> [AVAILABLE DATA]:

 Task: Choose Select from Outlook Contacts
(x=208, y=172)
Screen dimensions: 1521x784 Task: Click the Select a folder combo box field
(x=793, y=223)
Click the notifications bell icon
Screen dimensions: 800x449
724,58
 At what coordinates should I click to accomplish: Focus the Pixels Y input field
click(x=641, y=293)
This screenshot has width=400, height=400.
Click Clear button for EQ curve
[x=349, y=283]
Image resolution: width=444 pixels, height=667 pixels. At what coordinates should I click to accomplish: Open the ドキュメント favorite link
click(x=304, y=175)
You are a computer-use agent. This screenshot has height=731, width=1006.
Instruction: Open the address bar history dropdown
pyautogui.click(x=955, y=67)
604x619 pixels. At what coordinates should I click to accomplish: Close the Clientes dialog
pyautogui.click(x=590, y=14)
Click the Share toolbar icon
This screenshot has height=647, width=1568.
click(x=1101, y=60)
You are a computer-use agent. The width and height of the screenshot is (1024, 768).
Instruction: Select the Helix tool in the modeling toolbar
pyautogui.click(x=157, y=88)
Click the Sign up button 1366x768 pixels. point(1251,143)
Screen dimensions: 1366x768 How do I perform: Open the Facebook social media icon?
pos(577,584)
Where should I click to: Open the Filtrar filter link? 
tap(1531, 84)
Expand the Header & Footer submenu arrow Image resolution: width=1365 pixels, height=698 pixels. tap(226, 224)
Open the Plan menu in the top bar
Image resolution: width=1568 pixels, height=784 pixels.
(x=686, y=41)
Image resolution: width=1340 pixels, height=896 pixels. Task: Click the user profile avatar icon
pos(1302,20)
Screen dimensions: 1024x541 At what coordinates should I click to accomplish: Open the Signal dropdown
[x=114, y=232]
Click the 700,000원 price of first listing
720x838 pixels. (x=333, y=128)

> [ABOUT THIS EXERCISE]: Copy each entry exactly.

> [TASK RESPONSE]:
 Task: Choose Select from Outlook Contacts
(x=208, y=172)
Screen dimensions: 1521x784 Task: Click the Select a folder combo box field
(x=793, y=223)
Click the notifications bell icon
Screen dimensions: 800x449
724,58
 At what coordinates should I click to accomplish: Focus the Pixels Y input field
click(x=641, y=293)
This screenshot has width=400, height=400.
Click Clear button for EQ curve
[x=349, y=283]
Image resolution: width=444 pixels, height=667 pixels. At what coordinates should I click to accomplish: Open the ドキュメント favorite link
click(x=304, y=175)
You are a computer-use agent. This screenshot has height=731, width=1006.
Instruction: Open the address bar history dropdown
pyautogui.click(x=955, y=67)
604x619 pixels. At what coordinates should I click to accomplish: Close the Clientes dialog
pyautogui.click(x=590, y=14)
Click the Share toolbar icon
This screenshot has height=647, width=1568.
click(x=1101, y=60)
You are a computer-use agent. The width and height of the screenshot is (1024, 768).
Instruction: Select the Helix tool in the modeling toolbar
pyautogui.click(x=157, y=88)
Click the Sign up button 1366x768 pixels. point(1251,143)
Screen dimensions: 1366x768 How do I perform: Open the Facebook social media icon?
pos(577,584)
Where should I click to: Open the Filtrar filter link? 
tap(1531, 84)
Expand the Header & Footer submenu arrow Image resolution: width=1365 pixels, height=698 pixels. tap(226, 224)
Open the Plan menu in the top bar
Image resolution: width=1568 pixels, height=784 pixels.
(x=686, y=41)
Image resolution: width=1340 pixels, height=896 pixels. Task: Click the user profile avatar icon
pos(1302,20)
Screen dimensions: 1024x541 At what coordinates should I click to accomplish: Open the Signal dropdown
[x=114, y=232]
Click the 700,000원 price of first listing
720x838 pixels. (x=333, y=128)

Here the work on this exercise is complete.